According to the proposed new legislation, it is proposed to define a “qualified client” as an individual who meets one of the following three tests: (1) the liquid assets test – NIS 8 million; (2) the income test – the income of the individual stands at NIS 1.5 million in each of the prior two years; (3) the combined test – a mix of the liquid assets test and the income test: NIS 5 million in liquid assets plus annual income of NIS 750,000 in each of the prior two years. The revised draft legislation thus proposes revocation of the expertise test and the number of transactions test in the existing legislation. The new tests proposed examine a qualified client’s financial soundness through a stance that such a client does not need the protection of securities law since he can acquire expert advice from a capital markets specialist and his financial resources allow him to absorb losses in the event of failure of his investment.

It should be noted that close to the publishing of the above draft legislation on modification of the definition of a “qualified client”, the ISA published a legal position statement specifying a number of test methods to examine that indeed an individual is a “qualified client”, and that establishes a presumption that the measures taken by the issuer are reasonable, provided that neither the issuer, nor anyone representing him, has information raising reasonable grounds of a likelihood that the offeree does not meet the qualifying conditions for being a “qualified client.” (1) In relation to the liquid assets test: obtaining written confirmation from a CPA, attorney or other acceptable external entity, dated no earlier than three months prior to the date of sale of the securities offered, confirming that the certifying entity took reasonable measures (other than the offeree’s declaration) to verify that the offeree meets the requirements of this alternative; (2) In relation to the number of transactions test: obtaining approval from a member of the Stock Exchange through which the transactions were made, confirming that the offeree meets the requirements of this alternative, a printout of a bank statement detailing the number of transactions required, or receipt of a written confirmation from a CPA, attorney or other acceptable external entity, where the issuer has a reasonable basis to rely on his certification; (3) In relation to the expertise test: an explanation from the offeree, supported by external evidence verifying the existence of that offeree’s characteristics and from which it is possible to construe that he meets this alternative (for example, confirmation of employment in a professional role demanding skill in the capital market).

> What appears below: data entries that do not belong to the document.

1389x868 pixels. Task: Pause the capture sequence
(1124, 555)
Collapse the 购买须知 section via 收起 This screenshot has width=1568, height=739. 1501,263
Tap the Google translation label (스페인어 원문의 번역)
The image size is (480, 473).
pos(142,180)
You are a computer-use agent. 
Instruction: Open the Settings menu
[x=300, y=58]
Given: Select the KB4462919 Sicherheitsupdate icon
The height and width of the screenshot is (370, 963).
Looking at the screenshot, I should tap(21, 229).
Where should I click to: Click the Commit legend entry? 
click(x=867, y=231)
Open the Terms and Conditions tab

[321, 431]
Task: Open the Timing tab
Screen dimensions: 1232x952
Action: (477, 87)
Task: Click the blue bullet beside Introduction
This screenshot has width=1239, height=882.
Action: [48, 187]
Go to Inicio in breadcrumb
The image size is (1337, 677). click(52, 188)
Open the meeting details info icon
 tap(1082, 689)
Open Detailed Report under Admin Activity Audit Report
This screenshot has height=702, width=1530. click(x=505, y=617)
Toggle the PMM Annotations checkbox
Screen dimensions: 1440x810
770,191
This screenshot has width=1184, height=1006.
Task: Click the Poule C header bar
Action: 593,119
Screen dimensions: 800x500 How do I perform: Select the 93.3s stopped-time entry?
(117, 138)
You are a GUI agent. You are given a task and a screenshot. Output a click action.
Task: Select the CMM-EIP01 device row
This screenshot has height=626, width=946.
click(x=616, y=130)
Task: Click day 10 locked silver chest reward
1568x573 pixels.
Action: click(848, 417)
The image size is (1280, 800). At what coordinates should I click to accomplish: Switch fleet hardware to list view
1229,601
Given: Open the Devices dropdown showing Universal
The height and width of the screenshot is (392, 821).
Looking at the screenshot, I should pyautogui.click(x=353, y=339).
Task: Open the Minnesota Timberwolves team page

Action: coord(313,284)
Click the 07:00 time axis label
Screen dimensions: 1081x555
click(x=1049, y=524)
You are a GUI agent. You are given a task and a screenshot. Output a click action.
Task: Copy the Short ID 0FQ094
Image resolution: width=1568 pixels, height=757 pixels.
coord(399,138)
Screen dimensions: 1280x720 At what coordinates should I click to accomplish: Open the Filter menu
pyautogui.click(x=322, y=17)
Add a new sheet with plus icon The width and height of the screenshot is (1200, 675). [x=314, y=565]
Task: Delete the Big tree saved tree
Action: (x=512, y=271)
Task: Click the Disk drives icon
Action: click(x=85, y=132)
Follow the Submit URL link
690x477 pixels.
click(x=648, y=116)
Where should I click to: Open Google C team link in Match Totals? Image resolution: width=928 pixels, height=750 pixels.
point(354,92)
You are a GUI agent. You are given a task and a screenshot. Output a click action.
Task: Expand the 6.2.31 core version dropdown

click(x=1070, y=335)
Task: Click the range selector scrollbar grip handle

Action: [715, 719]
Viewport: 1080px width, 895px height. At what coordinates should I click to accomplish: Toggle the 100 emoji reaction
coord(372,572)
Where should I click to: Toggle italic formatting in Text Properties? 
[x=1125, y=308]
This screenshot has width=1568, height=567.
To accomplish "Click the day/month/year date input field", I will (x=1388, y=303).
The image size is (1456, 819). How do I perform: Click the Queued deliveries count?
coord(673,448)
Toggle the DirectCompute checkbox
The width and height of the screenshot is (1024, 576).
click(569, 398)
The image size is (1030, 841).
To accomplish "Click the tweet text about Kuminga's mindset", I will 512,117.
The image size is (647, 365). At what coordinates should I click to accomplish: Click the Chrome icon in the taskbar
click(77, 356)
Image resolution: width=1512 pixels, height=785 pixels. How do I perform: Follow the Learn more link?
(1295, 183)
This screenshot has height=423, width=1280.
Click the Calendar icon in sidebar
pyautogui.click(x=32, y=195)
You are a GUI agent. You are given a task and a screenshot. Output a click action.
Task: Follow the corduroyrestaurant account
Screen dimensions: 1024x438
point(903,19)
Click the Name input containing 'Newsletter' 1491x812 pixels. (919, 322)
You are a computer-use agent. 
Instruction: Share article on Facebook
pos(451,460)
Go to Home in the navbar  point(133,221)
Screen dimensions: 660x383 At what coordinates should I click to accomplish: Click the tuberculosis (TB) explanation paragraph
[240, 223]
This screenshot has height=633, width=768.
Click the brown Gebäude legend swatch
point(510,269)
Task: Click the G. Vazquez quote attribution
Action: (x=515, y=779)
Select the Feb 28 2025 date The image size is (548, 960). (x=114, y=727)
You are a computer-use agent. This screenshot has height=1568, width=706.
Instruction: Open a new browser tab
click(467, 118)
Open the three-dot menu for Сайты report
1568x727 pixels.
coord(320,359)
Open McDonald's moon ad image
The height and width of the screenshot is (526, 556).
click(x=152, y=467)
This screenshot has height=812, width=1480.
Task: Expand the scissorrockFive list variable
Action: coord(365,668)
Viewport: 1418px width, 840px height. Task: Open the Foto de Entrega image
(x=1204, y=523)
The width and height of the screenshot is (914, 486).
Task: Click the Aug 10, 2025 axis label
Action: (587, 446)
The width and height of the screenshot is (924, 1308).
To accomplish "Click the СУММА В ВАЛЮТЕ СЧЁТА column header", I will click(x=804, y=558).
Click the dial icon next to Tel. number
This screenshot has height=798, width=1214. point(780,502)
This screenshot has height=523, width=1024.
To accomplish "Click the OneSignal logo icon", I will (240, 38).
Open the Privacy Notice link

The date of verifying an offeree’s compliance with the above conditions shall generally be the date of sale – i.e., an issuer can expose the details of an investment offer to an offeree, without the offeree having to prove his/her competence at the stage of the general publication until the date of the actual sale. At the time of the offer, it is sufficient to accept an offeree’s declaration of his compliance with the above conditions.  In the event that an additional sale is made to the same investor within a period of one year of the date on which his competence was verified, in accordance with the above conditions, it is sufficient to accept the investor’s declaration that he still meets the competency conditions.

To a large extent, the regulatory changes described above are in line with changes made in the United States and elsewhere in recent years and which are intended, as mentioned, to make it easier for investors to participate in investments and expand the amount of private capital directed at private companies.